What this task involves: Could you reproduce all of the data below line for line, without changing anything?

Provided material:
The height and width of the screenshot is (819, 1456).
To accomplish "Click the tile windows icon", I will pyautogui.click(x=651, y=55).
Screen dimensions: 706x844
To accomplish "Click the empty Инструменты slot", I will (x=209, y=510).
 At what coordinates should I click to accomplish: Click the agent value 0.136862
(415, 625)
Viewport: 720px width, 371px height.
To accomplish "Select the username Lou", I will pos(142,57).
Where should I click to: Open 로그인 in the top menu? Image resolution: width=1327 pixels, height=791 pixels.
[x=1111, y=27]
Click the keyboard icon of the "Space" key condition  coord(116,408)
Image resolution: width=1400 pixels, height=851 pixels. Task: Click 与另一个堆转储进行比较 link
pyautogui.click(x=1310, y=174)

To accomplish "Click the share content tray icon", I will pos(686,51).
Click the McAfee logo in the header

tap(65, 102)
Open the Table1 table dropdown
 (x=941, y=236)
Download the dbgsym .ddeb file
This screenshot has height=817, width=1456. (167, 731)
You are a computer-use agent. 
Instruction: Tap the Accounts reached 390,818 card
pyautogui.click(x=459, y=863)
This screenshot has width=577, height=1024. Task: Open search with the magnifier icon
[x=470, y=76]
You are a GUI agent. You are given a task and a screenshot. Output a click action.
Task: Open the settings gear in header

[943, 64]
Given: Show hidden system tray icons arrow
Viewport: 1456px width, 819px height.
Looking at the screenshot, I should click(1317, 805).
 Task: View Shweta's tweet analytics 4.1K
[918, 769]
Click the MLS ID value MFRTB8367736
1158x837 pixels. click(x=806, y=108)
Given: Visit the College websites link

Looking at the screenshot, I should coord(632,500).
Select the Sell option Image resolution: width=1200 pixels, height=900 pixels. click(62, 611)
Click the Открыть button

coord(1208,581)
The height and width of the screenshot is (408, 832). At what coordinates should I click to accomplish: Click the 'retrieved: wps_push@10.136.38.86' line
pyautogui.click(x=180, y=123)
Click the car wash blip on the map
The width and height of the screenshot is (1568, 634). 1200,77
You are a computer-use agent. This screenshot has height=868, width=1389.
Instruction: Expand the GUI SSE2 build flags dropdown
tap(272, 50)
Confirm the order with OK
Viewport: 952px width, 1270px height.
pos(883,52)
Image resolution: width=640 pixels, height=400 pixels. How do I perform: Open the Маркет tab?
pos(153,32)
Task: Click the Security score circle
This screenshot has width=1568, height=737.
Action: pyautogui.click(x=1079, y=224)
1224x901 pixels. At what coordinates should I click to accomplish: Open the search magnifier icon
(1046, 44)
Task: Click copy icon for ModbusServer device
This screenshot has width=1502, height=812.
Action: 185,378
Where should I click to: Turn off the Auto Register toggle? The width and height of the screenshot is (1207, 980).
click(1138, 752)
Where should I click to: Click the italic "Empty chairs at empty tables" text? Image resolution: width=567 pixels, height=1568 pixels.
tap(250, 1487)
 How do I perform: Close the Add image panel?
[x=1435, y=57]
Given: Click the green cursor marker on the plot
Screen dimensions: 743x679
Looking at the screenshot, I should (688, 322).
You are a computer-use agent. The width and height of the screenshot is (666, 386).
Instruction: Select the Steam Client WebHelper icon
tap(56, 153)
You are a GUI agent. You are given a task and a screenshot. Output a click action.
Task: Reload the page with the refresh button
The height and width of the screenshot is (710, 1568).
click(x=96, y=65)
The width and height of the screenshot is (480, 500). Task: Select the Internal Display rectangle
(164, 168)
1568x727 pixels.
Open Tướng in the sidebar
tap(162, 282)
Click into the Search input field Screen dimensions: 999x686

Reply:
The height and width of the screenshot is (819, 1456).
To accomplish "Click the tile windows icon", I will pyautogui.click(x=651, y=55).
Screen dimensions: 706x844
To accomplish "Click the empty Инструменты slot", I will (x=209, y=510).
 At what coordinates should I click to accomplish: Click the agent value 0.136862
(415, 625)
Viewport: 720px width, 371px height.
To accomplish "Select the username Lou", I will pos(142,57).
Where should I click to: Open 로그인 in the top menu? Image resolution: width=1327 pixels, height=791 pixels.
[x=1111, y=27]
Click the keyboard icon of the "Space" key condition  coord(116,408)
Image resolution: width=1400 pixels, height=851 pixels. Task: Click 与另一个堆转储进行比较 link
pyautogui.click(x=1310, y=174)

To accomplish "Click the share content tray icon", I will pos(686,51).
Click the McAfee logo in the header

tap(65, 102)
Open the Table1 table dropdown
 (x=941, y=236)
Download the dbgsym .ddeb file
This screenshot has height=817, width=1456. (167, 731)
You are a computer-use agent. 
Instruction: Tap the Accounts reached 390,818 card
pyautogui.click(x=459, y=863)
This screenshot has width=577, height=1024. Task: Open search with the magnifier icon
[x=470, y=76]
You are a GUI agent. You are given a task and a screenshot. Output a click action.
Task: Open the settings gear in header

[943, 64]
Given: Show hidden system tray icons arrow
Viewport: 1456px width, 819px height.
Looking at the screenshot, I should click(1317, 805).
 Task: View Shweta's tweet analytics 4.1K
[918, 769]
Click the MLS ID value MFRTB8367736
1158x837 pixels. click(x=806, y=108)
Given: Visit the College websites link

Looking at the screenshot, I should coord(632,500).
Select the Sell option Image resolution: width=1200 pixels, height=900 pixels. click(62, 611)
Click the Открыть button

coord(1208,581)
The height and width of the screenshot is (408, 832). At what coordinates should I click to accomplish: Click the 'retrieved: wps_push@10.136.38.86' line
pyautogui.click(x=180, y=123)
Click the car wash blip on the map
The width and height of the screenshot is (1568, 634). 1200,77
You are a computer-use agent. This screenshot has height=868, width=1389.
Instruction: Expand the GUI SSE2 build flags dropdown
tap(272, 50)
Confirm the order with OK
Viewport: 952px width, 1270px height.
pos(883,52)
Image resolution: width=640 pixels, height=400 pixels. How do I perform: Open the Маркет tab?
pos(153,32)
Task: Click the Security score circle
This screenshot has width=1568, height=737.
Action: pyautogui.click(x=1079, y=224)
1224x901 pixels. At what coordinates should I click to accomplish: Open the search magnifier icon
(1046, 44)
Task: Click copy icon for ModbusServer device
This screenshot has width=1502, height=812.
Action: 185,378
Where should I click to: Turn off the Auto Register toggle? The width and height of the screenshot is (1207, 980).
click(1138, 752)
Where should I click to: Click the italic "Empty chairs at empty tables" text? Image resolution: width=567 pixels, height=1568 pixels.
tap(250, 1487)
 How do I perform: Close the Add image panel?
[x=1435, y=57]
Given: Click the green cursor marker on the plot
Screen dimensions: 743x679
Looking at the screenshot, I should (688, 322).
You are a computer-use agent. The width and height of the screenshot is (666, 386).
Instruction: Select the Steam Client WebHelper icon
tap(56, 153)
You are a GUI agent. You are given a task and a screenshot. Output a click action.
Task: Reload the page with the refresh button
The height and width of the screenshot is (710, 1568).
click(x=96, y=65)
The width and height of the screenshot is (480, 500). Task: Select the Internal Display rectangle
(164, 168)
1568x727 pixels.
Open Tướng in the sidebar
tap(162, 282)
Click into the Search input field Screen dimensions: 999x686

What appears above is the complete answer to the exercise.